begin

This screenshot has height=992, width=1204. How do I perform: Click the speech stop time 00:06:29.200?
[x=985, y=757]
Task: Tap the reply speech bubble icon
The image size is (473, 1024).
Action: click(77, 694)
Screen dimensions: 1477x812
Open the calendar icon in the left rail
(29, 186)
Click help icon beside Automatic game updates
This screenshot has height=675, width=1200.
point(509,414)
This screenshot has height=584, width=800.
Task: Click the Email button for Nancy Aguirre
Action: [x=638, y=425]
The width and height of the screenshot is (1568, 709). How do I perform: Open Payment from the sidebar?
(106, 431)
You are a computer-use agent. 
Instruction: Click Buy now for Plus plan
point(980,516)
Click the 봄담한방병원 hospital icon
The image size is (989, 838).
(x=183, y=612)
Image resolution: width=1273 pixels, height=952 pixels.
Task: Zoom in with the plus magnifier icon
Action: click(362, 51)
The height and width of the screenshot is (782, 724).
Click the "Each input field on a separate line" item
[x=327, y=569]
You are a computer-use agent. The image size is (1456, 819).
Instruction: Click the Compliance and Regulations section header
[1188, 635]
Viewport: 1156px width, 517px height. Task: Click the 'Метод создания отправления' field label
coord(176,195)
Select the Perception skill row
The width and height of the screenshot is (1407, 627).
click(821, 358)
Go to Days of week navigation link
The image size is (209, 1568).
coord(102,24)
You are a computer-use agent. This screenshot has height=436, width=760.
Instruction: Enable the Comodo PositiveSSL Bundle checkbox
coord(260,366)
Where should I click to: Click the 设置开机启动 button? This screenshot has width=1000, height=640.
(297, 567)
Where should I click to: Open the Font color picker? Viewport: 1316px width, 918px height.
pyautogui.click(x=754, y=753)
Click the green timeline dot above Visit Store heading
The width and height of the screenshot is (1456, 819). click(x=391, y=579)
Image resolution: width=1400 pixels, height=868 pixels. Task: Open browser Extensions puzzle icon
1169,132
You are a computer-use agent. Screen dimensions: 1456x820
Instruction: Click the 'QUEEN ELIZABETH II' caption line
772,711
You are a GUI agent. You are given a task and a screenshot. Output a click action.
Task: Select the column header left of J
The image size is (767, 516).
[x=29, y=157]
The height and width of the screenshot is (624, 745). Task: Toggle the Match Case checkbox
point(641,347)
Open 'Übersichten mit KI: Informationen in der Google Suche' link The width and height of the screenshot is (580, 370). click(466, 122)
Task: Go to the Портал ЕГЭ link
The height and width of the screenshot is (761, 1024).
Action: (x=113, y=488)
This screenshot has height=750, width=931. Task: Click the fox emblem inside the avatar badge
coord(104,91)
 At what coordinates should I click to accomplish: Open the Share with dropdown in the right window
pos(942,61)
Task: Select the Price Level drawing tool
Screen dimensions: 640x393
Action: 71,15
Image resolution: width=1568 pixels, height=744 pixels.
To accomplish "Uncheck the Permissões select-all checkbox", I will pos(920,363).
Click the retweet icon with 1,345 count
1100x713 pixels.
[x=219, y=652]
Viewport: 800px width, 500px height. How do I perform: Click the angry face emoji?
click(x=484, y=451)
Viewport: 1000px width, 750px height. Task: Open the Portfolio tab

end

**What you should do:**
Recast the lines of the records above as a numbered list, from the line containing "You are a computer-use agent. Screen" down to the line containing "Open 'Übersichten mit", both included, and omit any blank lines.

**Expected answer:**
1. You are a computer-use agent. Screen dimensions: 1456x820
2. Instruction: Click the 'QUEEN ELIZABETH II' caption line
3. 772,711
4. You are a GUI agent. You are given a task and a screenshot. Output a click action.
5. Task: Select the column header left of J
6. The image size is (767, 516).
7. [x=29, y=157]
8. The height and width of the screenshot is (624, 745). Task: Toggle the Match Case checkbox
9. point(641,347)
10. Open 'Übersichten mit KI: Informationen in der Google Suche' link The width and height of the screenshot is (580, 370). click(466, 122)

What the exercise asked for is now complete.